Of course Brahman is sentient. After all Brahman is consciousness itself. The Atman, equated to Brahman according to Advaita Vedanta, is always a witness to our actions. This would hardly be possible if Brahman is not sentient.

No act done with the aid of the five organs of sensual perception, is ever lost. The five sensual organs and the immortal soul which is the sixth, remain its witnesses.

Mahabharata Anusasana Parva Section VII

However, Brahman's sentience is not like ours. Our sentience depends on Brahman while Brahman is sentient independent of the senses.

Vedanta emphasizes the unknowability and indescribability of Ultimate Reality. Though unknown and unknowable, Brahman is the eternal "Knower of knowing" and also the goal of all knowledge. It is the Consciousness that functions through the senses but cannot be known by them.

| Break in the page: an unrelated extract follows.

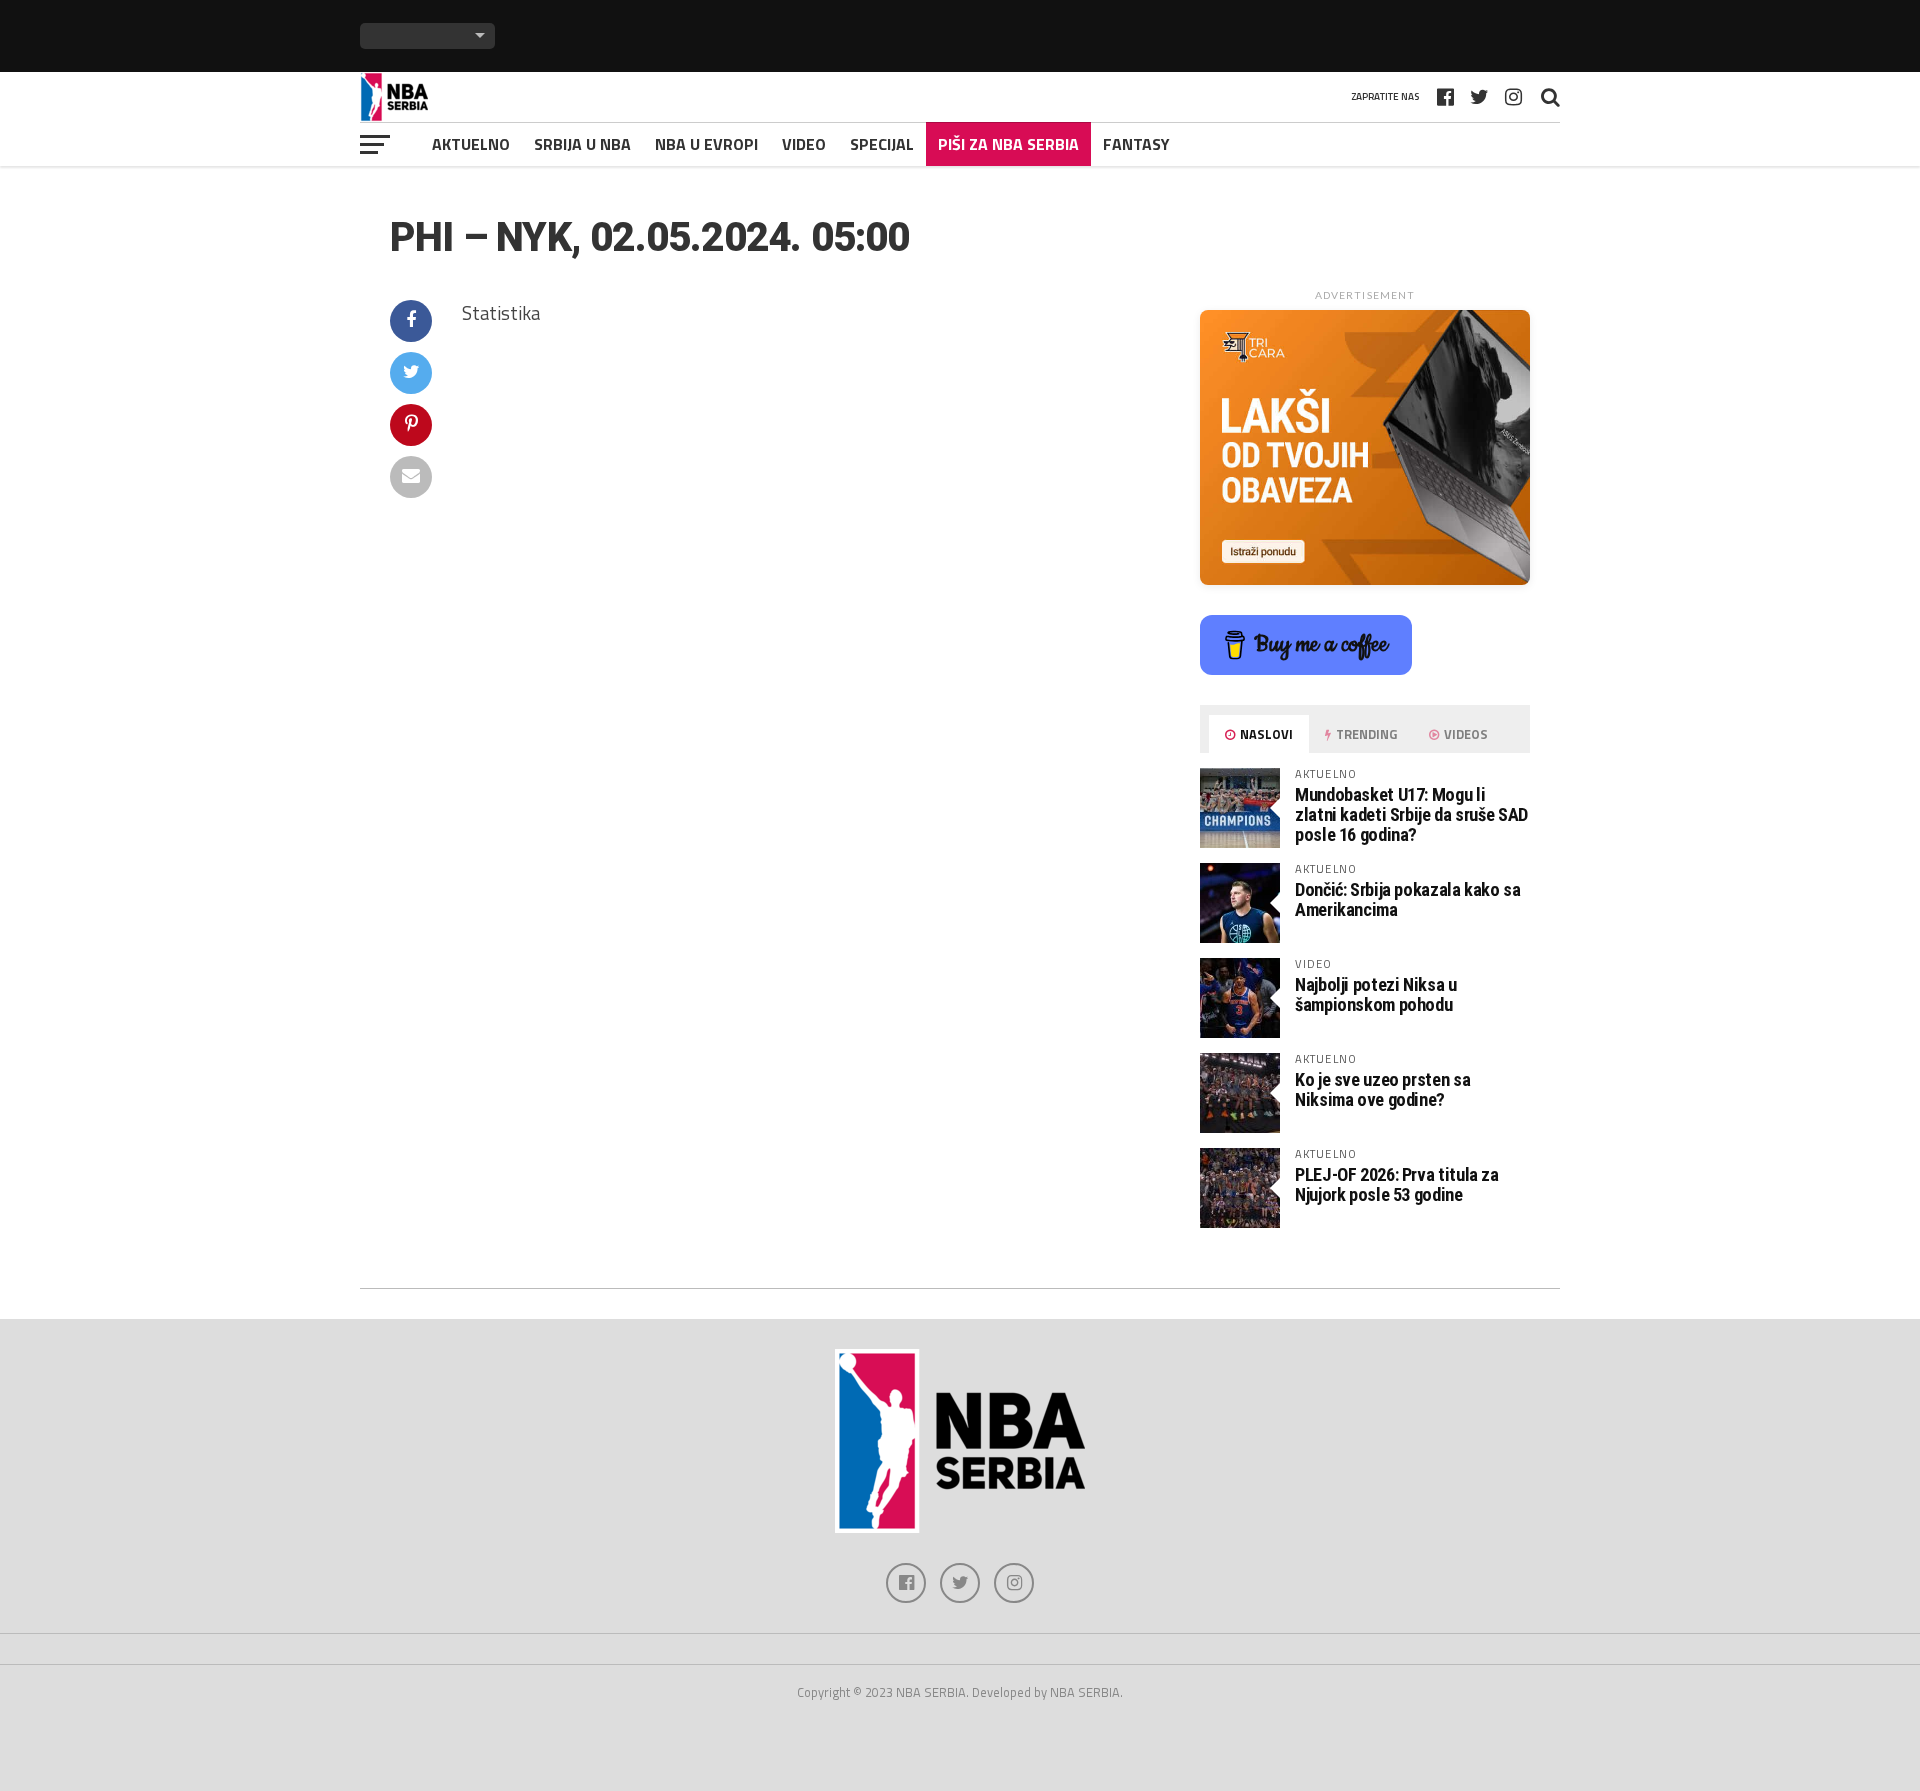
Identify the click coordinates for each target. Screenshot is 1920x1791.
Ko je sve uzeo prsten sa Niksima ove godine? (1382, 1089)
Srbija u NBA (582, 144)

Discussion of Brahman in the Upanishads, Nirguna Brahman, in The Upanishads translated by Swami Nikhilananda

Sentient - something/someone able to perceive/feel things

Sankara who can be regarded as a founder(or say, popularizer) of Advaita Vedanta says that Brahman is of two types:

  1. Saguna Brahman-literally means absolute with qualities. It is what people would call Krishna, Ram, Shiva. If the world is considered real for practical purposes, then god is regarded as the creator, preserver, and destroyer. Logically this god also has qualities of omniscience and is an all-pervading, omnipotent being. Clearly, according to this view, Brahman(or god) is a sentient being who is all loving, all powerful, all-pervading and can and therefore should interfere in the world affairs.

  2. Nirguna Brahman- literally means absolute without qualities is the Brahman that is devoid of any characteristics or qualities. This is the real or higher Brahman which cannot be described by any characters mental and non-mental. Hence is called infinite, real, consciousness(although this too is not the final description) According to Sankara's Advaita Vedanta, the world as we see is only an illusion, a mere show. And so those who believe the world to be real, accept this creator(saguna brahman) description of god.The goal of advaita Vedanta to realize this non-dual nirguna Brahman.